Charles Puddy n’est pas riche. Arrivé récemment de Londres pour faire fortune sur les rives du Saint-Laurent, il est découragé.
Le froid, l’indifférence des hommes, la rareté de l’ouvrage, tout lui fait prendre en grippe son séjour dans la colonie et il veut retourner au pays des lords, comme on disait au siècle dernier.
Préparant son retour sur un bateau à bœufs, il attend une date propice et, en attendant, il est l’hôte du refuge de nuit, tenu par M. William White, rue Craig Ouest; du moins, il en fut l’hôte samedi dernier.
Hier, il a couché au poste.
Ce matin, il est amené devant le recorder et White l’accuse d’avoir endommagé sa propriété en y brisant une vitre que, pour les fins de la cause, il évalue à dix piastres.
Puddy est amené. C’est un gringalet blond fade, l’air insignifiant, et peu débrouillard. Une large cicatrice coupe en deux son nez trop grand et cette blessure le fait nasiller en parlant, ce qui, ajouté à son accent de Londres, donne un charme tout spécial à sa conversation.
M. White déclare que l’homme est venu à son refuge, qu’il s’y est disputé avec le gardien de nuit et a cassé la vitre qui se trouvait sur la porte d’entrée. Il n’a rien vu, étant absent pour affaires de famille.
Puddy proteste de toutes ses forces et son nez trouve des accents émus pour déclarer que, loin d’être coupable, il est victime. Le gardien de nuit l’a chassé et l’a frappé à coups de bâton. À preuve, le nez fendu qu’il exhibe. C’est au cours de la lutte que la vitre s’est brisée.
Le gardien de nuit vient ! C’est un grand et gros gaillard, à la figure intelligente de garde-chiourme.

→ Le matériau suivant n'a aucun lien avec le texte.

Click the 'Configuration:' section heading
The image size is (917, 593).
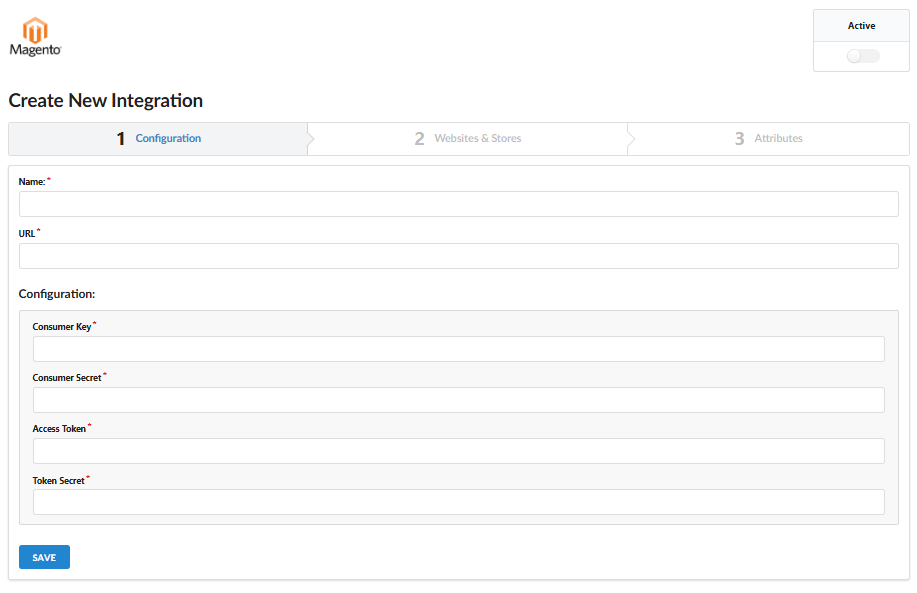coord(57,295)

Il raconte comment l’accusé est venu, samedi soir, accompagné d’un ami et, comment une dispute s’étant élevée entre les pensionnaires, il crut bon de mettre le prisonnier dehors. Il avoue avoir eu un bâton, mais jure ne s’en est jamais servi.
— À quoi donc sert ce bâton, demande le Recorder.
— Votre Honneur, c’est pour réveiller les pensionnaires, le matin.
Ce réveille-matin, nouveau modèle, fait réfléchir le tribunal qui demande des éclaircissements. Il est donc déclaré que les habitués de la maison ont en général le sommeil fort dur et que la douce persuasion d’une injonction verbale ne saurait suffire pour les tirer des bras de Morphée. De là le bâton.
Le matin, le gardien va de lit en lit et pousse doucement de la pointe de son bâton dans les côtes des dormeurs. Au bout de quatre ou cinq coups, ils sont debout et frais comme de petites roses.
Le Recorder devient de plus en plus pensif, à mesure que le système adopté par ce refuge (qui soit dit entre parenthèses n’a pas de licence) est dévoilé. Il acquitte Puddy et fait un sermon sérieux au gardien Ness sur l’inopportunité d’employer un bâton en certaines circonstances.
Et Puddy s’en va chercher un navire qui veuille bien le reconduire en Angleterre. Il emportera comme souvenir son nez cassé et une mauvaise opinion du Canada.